===== TEXT BLOCK

Following Texas’ huge win over Iowa State Saturday night, eccentric UT defensive end Breckyn Hager punctuated a postgame meeting with the media with an “OU still sucks” blast directed at bitter rival Oklahoma. Monday, the Big 12 publicly reprimanded Hager for his words and stated that it expected a public apology from the player.

Monday night, that apology came from a contrite Hager.

I consider sportsmanship to be an essential part of the game I so truly love. I spoke with our athletics director Chris Del Conte and Coach Herman about what I said after Saturday’s game and understand why it reflected poorly on me and my team. I had no ill intentions when I made my comments about Oklahoma, which included a phrase that’s used by fans, but I have to realize that it’s different coming from me. My thought process was that it would put a fun and light-hearted charge into the greatest rivalry in college football that my family has been involved in playing in for many years, but I can see now that was not the way to do it.

I have the utmost respect for the University of Oklahoma and their football program and know a number of players on their team, and I want to apologize to them. I want to represent myself, my family, my football program, my university and the Big 12 Conference in the best possible way. I’m truly sorry for the comments I made, will learn from this and will keep working to improve my ability to think about the ramifications of what I say before I say it.

If Texas beats Kansas and Oklahoma beats West Virginia this Saturday, the two Red River Shootout rivals will meet the following weekend in the Big 12 championship game.

==========

AIM OF THE EXERCISE
Reproduce everything from "If Texas beats" down to "12 championship game." in the article on Breckyn Hager's apology, swapping "Kansas" for "Baylor".

===== GIVEN INFORMATION

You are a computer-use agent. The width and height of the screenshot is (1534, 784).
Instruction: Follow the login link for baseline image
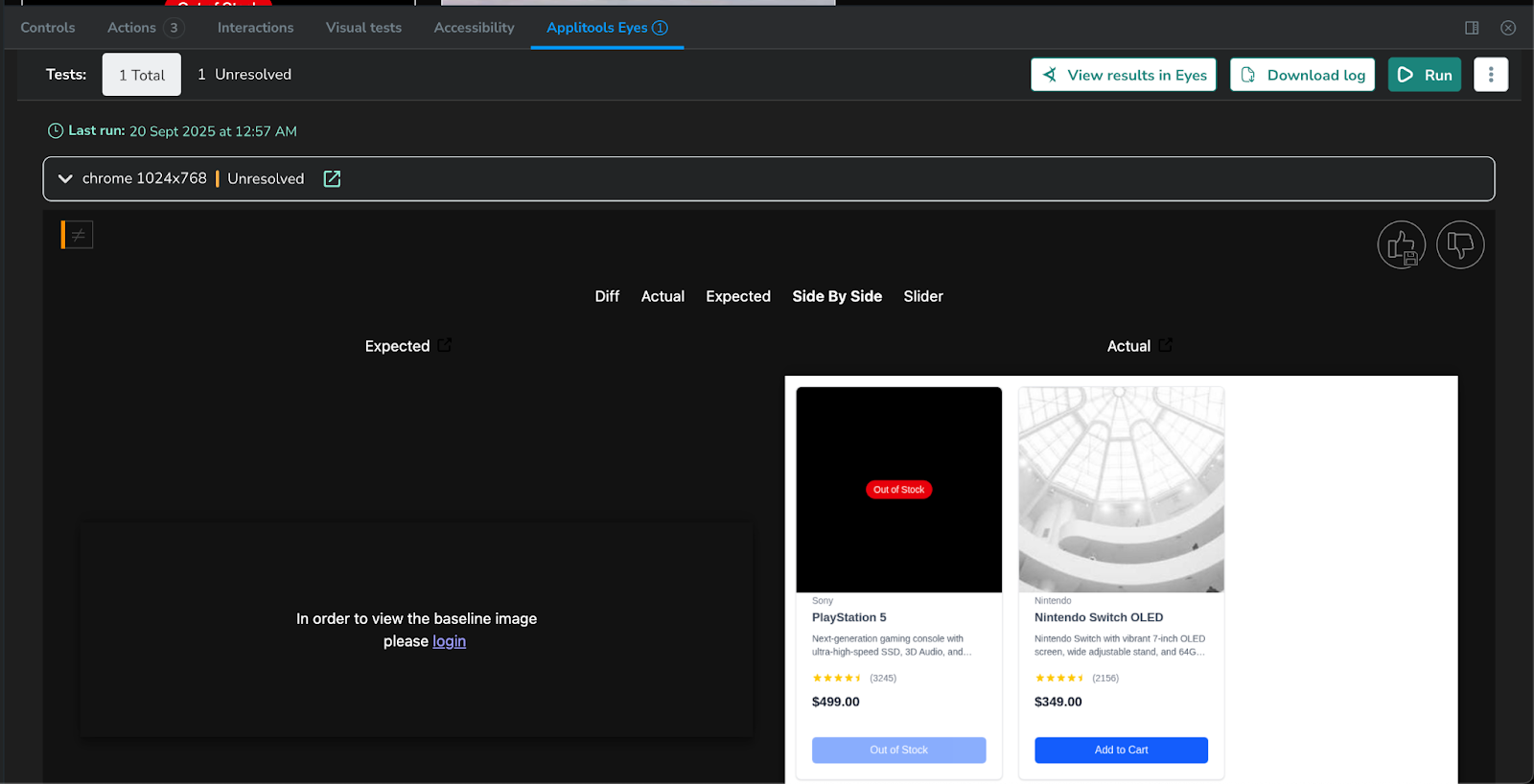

==========

TASK OUTPUT
If Texas beats Baylor and Oklahoma beats West Virginia this Saturday, the two Red River Shootout rivals will meet the following weekend in the Big 12 championship game.